EXERCICES À RÉALISER:
A) Répondez à ces questions sur le texte intitulé « Portrait de l'oiseau qui n'existait pas » :
(i) Près de quel lieu se trouve l'hôtel où échouent les deux personnages ?
(ii) Combien d'heures de trajets mensuels la jeune femme calcule-t-elle ?
(iii) Quel oiseau se pose sur la vitre qui sépare le train du quai ?
B) Dans le texte intitulé « Portrait de l'oiseau qui n'existait pas », résumez plus brièvement le paragraphe qui commence par « L'aéroport est montré » en conservant ses faits principaux.
C) Poursuivez le texte intitulé « Portrait de l'oiseau qui n'existait pas » à partir de sa dernière phrase.

TEXTE À EXAMINER:
######

« Portrait de l’oiseau qui n’existait pas »
Echoués dans un hôtel près de Roissy, un homme d’affaires américain en transit et une femme de ménage cherchent leur envol pour échapper à une vie en miettes.
Lui parle de son usure à vivre avec son épouse dans un état de guerre permanent et on devine pour la femme, l’aliénation d’un travail où personne ne prête attention à elle. Un état de non retour où on s’est retiré de soi pour servir les intérêts des autres.
L’aéroport est montré avec ses accès labyrinthiques, ses lacets et chemins qui se croisent. On dirait une force centrifuge qui attire les voyageurs avant de les éjecter à l’autre bout du monde. Un espace où on se côtoie sans se voir, un entre deux climatisé avec lit king size et fioles alcoolisées. Un confort aseptisé où on dépose ses valises le temps d’une escale dans l’attente d’une correspondance.
Combien de voyages fait-on sans partir ?
Chaque jour, des milliers d’usagers prennent le RER pour rejoindre leur lieu de travail. L’œil pousse la porte de leurs pensées. Assis, le spectateur interprète chaque expression, déchiffre les visages, passe d’un être à un autre sans souci de se fixer. Une trame humaine se dessine dans l’indifférence des passagers.
Mis bout à bout ces allers-retours finissent par peser. La jeune femme calcule ses quarante heures de trajets mensuels pour se rendre au travail. Une cinquième semaine qu’il faut bien caser quelque part entre le jour et ses lendemains.
La peur d’être en retard devient cruciale dans un aéroport. Un cendrier est rempli de cigarettes à moitié consumées. Dans sa chambre, les chiffres du réveil électrisent l’homme qui ne parvient pas à trouver le sommeil. L’étroitesse de l’ouverture bridée l’empêche de respirer.
Les cadres se multiplient.
Un moineau se pose sur la vitre qui sépare le train du quai.
Repoussé énergiquement, le rideau laisse rentrer la lumière dans la chambre.
Par son rétroviseur intérieur, le chauffeur de taxi tente d’engager la conversation avec son client.
Dans l’immeuble d’en face, le regard épingle une femme dans sa cuisine.

######

DONNÉES FOURNIES:
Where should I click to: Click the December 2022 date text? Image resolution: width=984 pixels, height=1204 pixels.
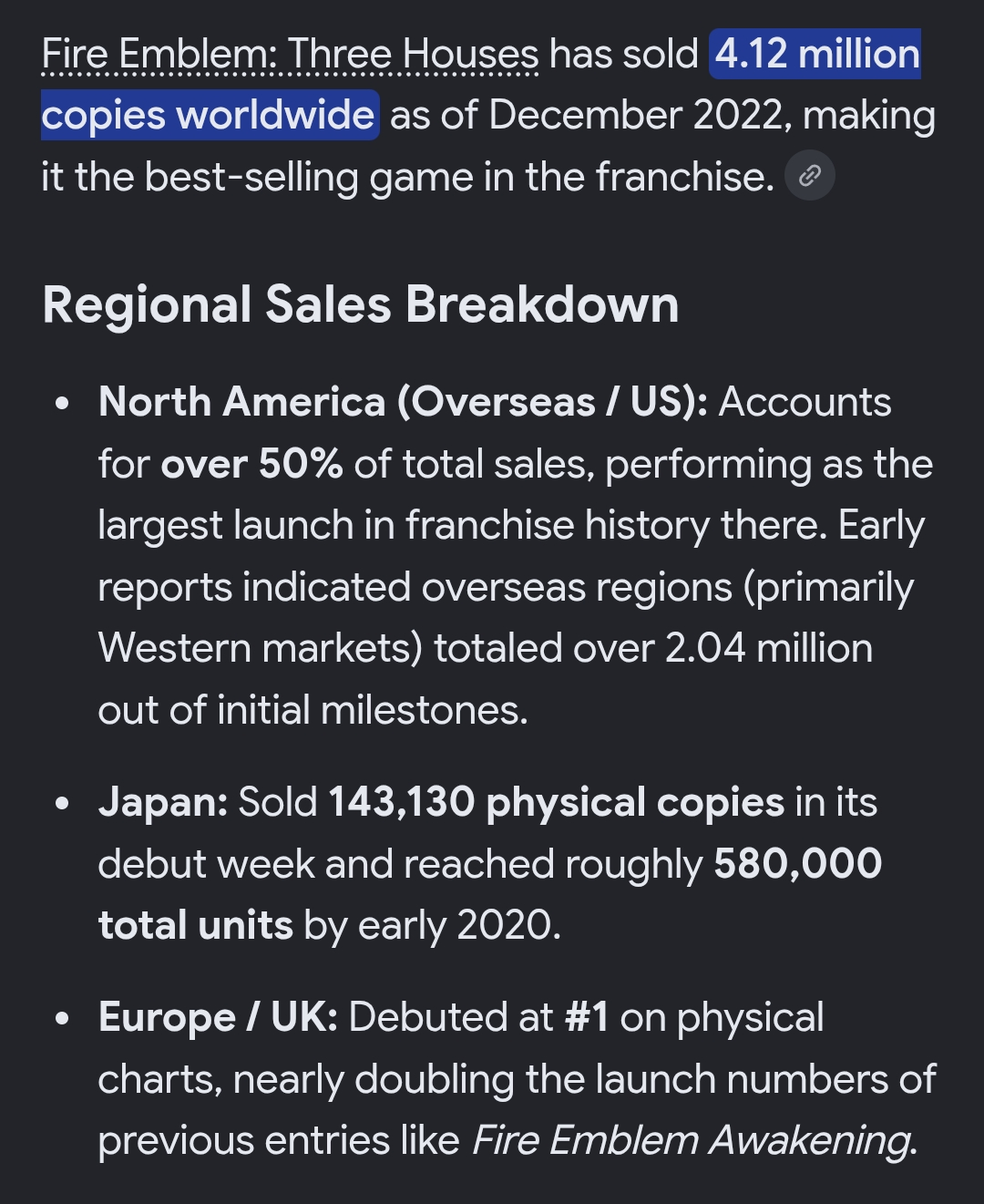tap(638, 116)
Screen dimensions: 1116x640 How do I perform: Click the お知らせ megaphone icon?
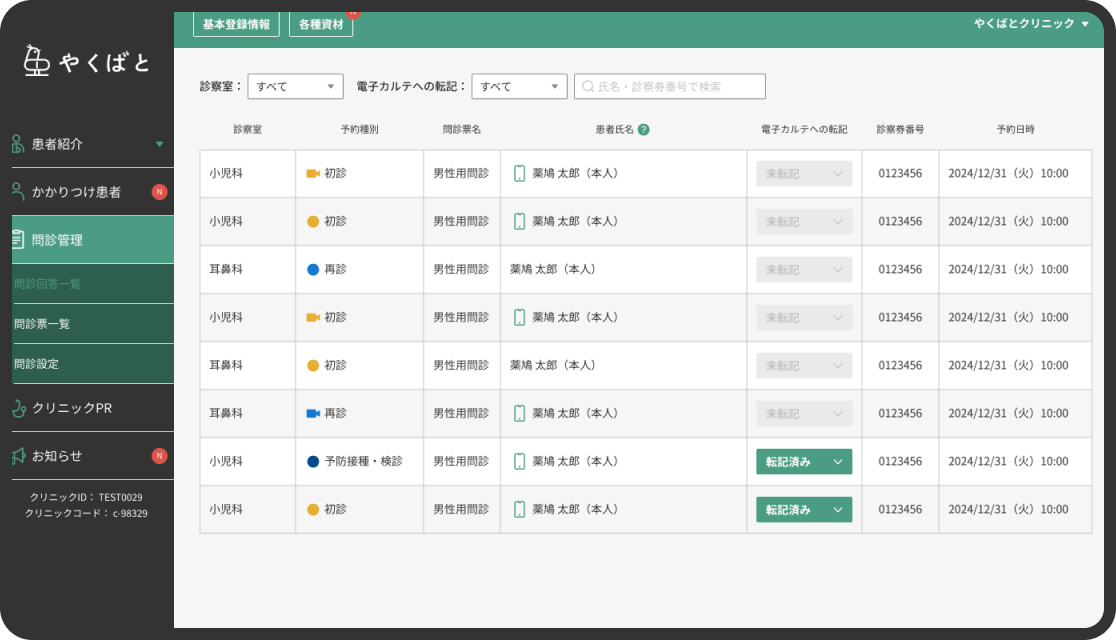coord(19,456)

######

RÉPONSES PAR EXERCICE:
A)
(i) Près de Roissy.
(ii) Quarante heures.
(iii) Un moineau.

B) L'aéroport apparaît comme un labyrinthe d'accès et de chemins croisés. Il agit comme une force centrifuge qui attire les voyageurs puis les éjecte à l'autre bout du monde. C'est un entre deux climatisé et aseptisé, avec lit king size et fioles alcoolisées. On s'y côtoie sans se voir et on y dépose ses valises le temps d'une escale.

C)
Un détail surgit subitement par delà la baie d’une salle de réunion surplombant la capitale.
La rupture du couple séparé par des milliers de kilomètres se produit par écrans interposés.
La dissolution des normes fait vaciller les certitudes. La métamorphose du rêve s’opère la nuit, quand les hommes se retirent dans leurs chambres pour tromper leur ennui. « Le rêve d'un Oiseau-Qui-N’existe-Pas, c'est de ne plus être un rêve » écrit le poète Claude Aveline.
L’oiseau se jette donc dans le vide pour échapper à ses servitudes et observe par la fenêtre les hommes rendus à leurs solitudes :
Une vieille qui mouille encore de désir.
Un corps nu d’une femme mûre s’offre à son amant.
Deux jeunes agitent leurs manettes de jeux devant le poste télé accroché au mur comme un tableau.
Un peintre chinois trace à l’encre les lignes du moineau qui suspend son vol un instant.
Le réceptionniste quitte l’hôtel pour aller se garer plus loin et dormir dehors dans sa voiture.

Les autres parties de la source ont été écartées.